▶ [Text segment]
FIG. 9 illustrates detail of a second exemplary sleeve adapter;



FIG. 10 illustrates detail for a third exemplary sleeve adapter; and



FIG. 11 illustrates selected elements of an exemplary information handling system.





DETAILED DESCRIPTION

Exemplary embodiments and their advantages are best understood by reference to FIGS. 1-11, wherein like numbers are used to indicate like and corresponding parts unless expressly indicated otherwise.


For the purposes of this disclosure, an information handling system may include any instrumentality or aggregate of instrumentalities operable to compute, classify, process, transmit, receive, retrieve, originate, switch, store, display, manifest, detect, record, reproduce, handle, or utilize any form of information, intelligence, or data for business, scientific, control, entertainment, or other purposes. For example, an information handling system may be a personal computer, a personal digital assistant (PDA), a consumer electronic device, a network storage device, or any other suitable device and may vary in size, shape, performance, functionality, and price. The information handling system may include memory, one or more processing resources such as a central processing unit (“CPU”), microcontroller, or hardware or software control logic. Additional components of the information handling system may include one or more storage devices, one or more communications ports for communicating with external devices as well as various input/output (“I/O”) devices, such as a keyboard, a mouse, and a video display. The information handling system may also include one or more buses operable to transmit communication between the various hardware components.

▶ [Material]
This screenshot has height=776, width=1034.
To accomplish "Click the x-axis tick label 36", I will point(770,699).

...

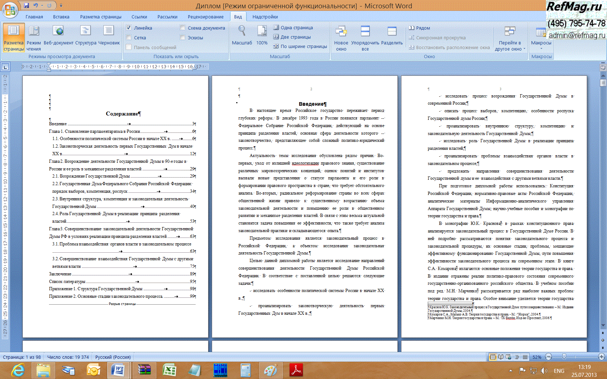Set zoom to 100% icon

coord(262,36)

▶ [What this exercise asks]
**A.** Based on the patent excerpt, is each statement true? Answer yes or no, and quote the words from the patent excerpt that decide it. (i) FIG. 11 shows selected elements of an exemplary information handling system. (ii) The patent excerpt says an information handling system must include a keyboard. (iii) A personal digital assistant can be an information handling system.
**B.** Continue the patent excerpt past its last sentence.
The records have no connection to the patent excerpt.

▶ [Written responses]
**A.**
(i) Yes: "FIG. 11 illustrates selected elements of an exemplary information handling system."
(ii) No: "Additional components of the information handling system may include one or more storage devices, one or more communications ports for communicating with external devices as well as various input/output (“I/O”) devices, such as a keyboard, a mouse, and a video display."
(iii) Yes: "an information handling system may be a personal computer, a personal digital assistant (PDA)"

**B.**
Additionally, an information handling system may include firmware for controlling and/or communicating with, for example, hard drives, network circuitry, memory devices, I/O devices, and other peripheral devices. For example, the hypervisor and/or other components may comprise firmware. As used in this disclosure, firmware includes software embedded in an information handling system component used to perform predefined tasks. Firmware is commonly stored in non-volatile memory, or memory that does not lose stored data upon the loss of power. In certain embodiments, firmware associated with an information handling system component is stored in non-volatile memory that is accessible to one or more information handling system components. In the same or alternative embodiments, firmware associated with an information handling system component is stored in non-volatile memory that is dedicated to and comprises part of that component.


For the purposes of this disclosure, computer-readable media may include any instrumentality or aggregation of instrumentalities that may retain data and/or instructions for a period of time. Computer-readable media may include, without limitation, storage media such as a direct access storage device (e.g., a hard disk drive or floppy disk), a sequential access storage device (e.g., a tape disk drive), compact disk, CD-ROM, DVD, random access memory (RAM), read-only memory (ROM), electrically erasable programmable read-only memory (EEPROM), and/or flash memory; as well as communications media such as wires, optical fibers, microwaves, radio waves, and other electromagnetic and/or optical carriers; and/or any combination of the foregoing.


For the purposes of this disclosure, information handling resources may broadly refer to any component system, device or apparatus of an information handling system, including without limitation processors, service processors, basic input/output systems (BIOSs), buses, memories, I/O devices and/or interfaces, storage resources, network interfaces, motherboards, and/or any other components and/or elements of an information handling system.


In the following description, details are set forth by way of example to facilitate discussion of the disclosed subject matter. It should be apparent to a person of ordinary skill in the field, however, that the disclosed embodiments are exemplary and not exhaustive of all possible embodiments.


Throughout this disclosure, a hyphenated form of a reference numeral refers to a specific instance of an element and the un-hyphenated form of the reference numeral refers to the element generically. Thus, for example, “device 12-1” refers to an instance of a device class, which may be referred to collectively as “devices 12” and any one of which may be referred to generically as “a device 12”.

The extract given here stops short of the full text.